Stormy Daniels has struck again — or rather, according to Ohio authorities, she “fondled.” The backward legislation that landed the adult-film actress in trouble has a lot in common with the conservative campaign to discredit her.
While performing her “Make America Horny Again” act on Wednesday night at a strip club in Columbus, Daniels was arrested on three counts of touching a patron (and, allegedly, undercover police officers) at a “sexually oriented business.” Ohio law, it turns out, prohibits “nude or seminude” employees from physical contact with customers who aren’t, uh, their immediate family members. The charges were dismissed on Thursday.
Daniels’s lawyer, Michael Avenatti, called his client’s arrest a “sting operation” and a “setup” that “reeks of desperation” from those worried about the adult-film actress’s lawsuit against President Trump and Michael Cohen over the hush agreement governing her alleged 2006 affair with the president.
It’s fair to say things look fishy. That the charges were so speedily dismissed suggests there wasn’t much merit to them in the first place. The Columbus Dispatch reported last year that the “no-touching” law was rarely enforced, and had not been cited even once in the county in its 10 years of existence. Plus, as Avenatti said, Daniels had performed her act all across the country without any trouble.
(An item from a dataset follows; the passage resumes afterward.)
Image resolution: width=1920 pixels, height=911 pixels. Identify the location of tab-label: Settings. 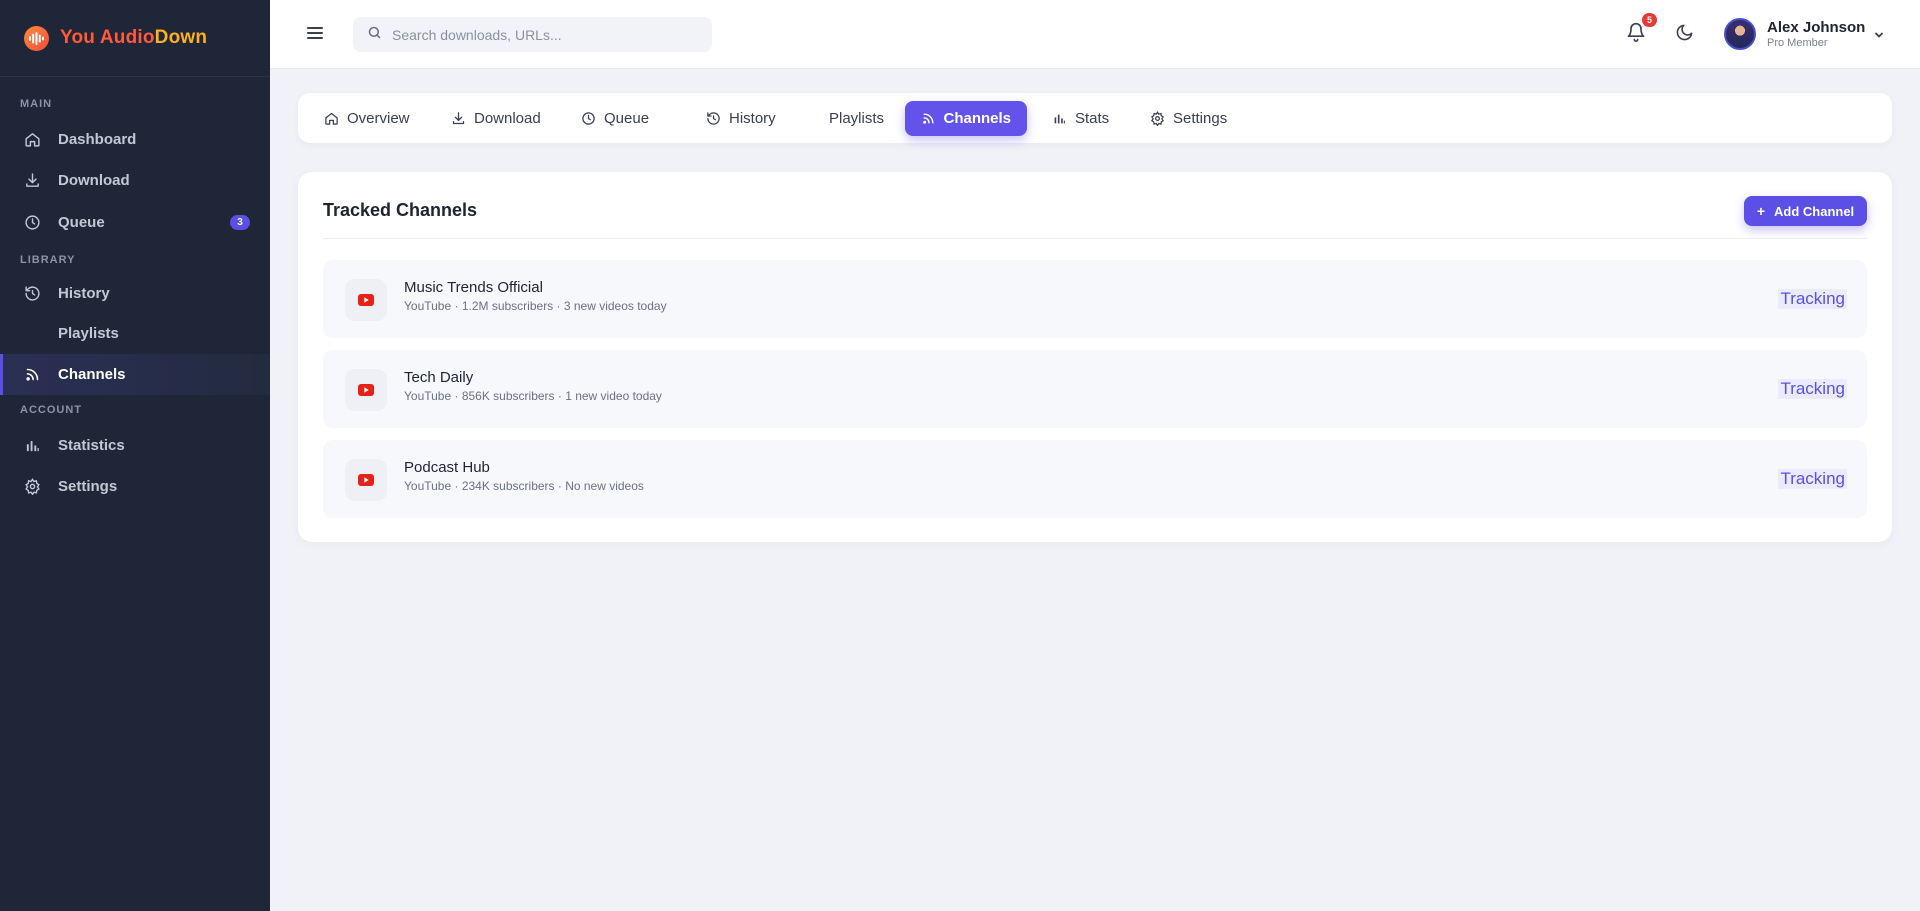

But whether Avenatti is on-point or simply paranoid, it’s worth looking at the motivations behind Ohio’s so-called Community Defense Act and how they dovetail with the Trump camp’s attacks against Daniels.
Daniels was arrested, in effect, for being a stripper — for doing what customers come to strip clubs to see strippers do, and what, in many cases, they pay extra for. The law, backed by conservative Christian advocates, essentially seeks to stop strippers from stripping the way they want to, and the language it uses to do so is telling: A performer not only faces a penalty for touching a patron, but also for allowing herself to be touched by a patron.
The rule plays on people’s moral disapprobation to cast the dancer as a crook even in consensual interactions that clearly have two parties involved. (Patrons aren’t allowed to touch dancers, either, but there’s no rule against them “allowing” themselves to be touched.) She becomes responsible for someone else’s actions as well as her own, essentially because, by stripping in the first place, she has put herself in a compromising position.
The Trump team has tried to play the same trick throughout the Daniels scandal. Even as they’ve denied the president’s liaison with the porn star, they have taken pains to attack Daniels for what she does — to diminish her credibility and to diminish her claim that she deserves protection at all.
“I don’t respect a porn star the way I respect a career woman, or a woman of substance, or a woman who has great respect for herself as a woman, and as a person,” Trump’s lawyer, Rudolph W. Giuliani, said last month. He added, “Explain to me how she could be damaged. She has no reputation. If you’re going to sell your body for money, you just don’t have a reputation.”
Trump said Giuliani was “doing a very good job.”
No matter what happened, this argument goes, Daniels had it coming. It’s not so concerning to Trump’s defenders that he may have cheated on his wife four months after she gave birth to their first child together. Any fallout that harms him is Daniels’s fault, and any fallout that hurts her is her fault, too. The president is the president, after all. The porn star is a porn star.
This attitude — that a woman is responsible not only for what she does with her body, but for what a man does to it, too — is a variant of the “she-was-asking-for-it” argument so common among those who commit sexual assault. It took a while for society to stop accepting the defense so readily for any woman. But when it’s deployed against a stripper, or an adult-film actress, or someone else so many Americans still deem deviant, it’s easier to get away with. And perhaps it’s even easier for the president. After all, when you’re a star like he is, you can do anything.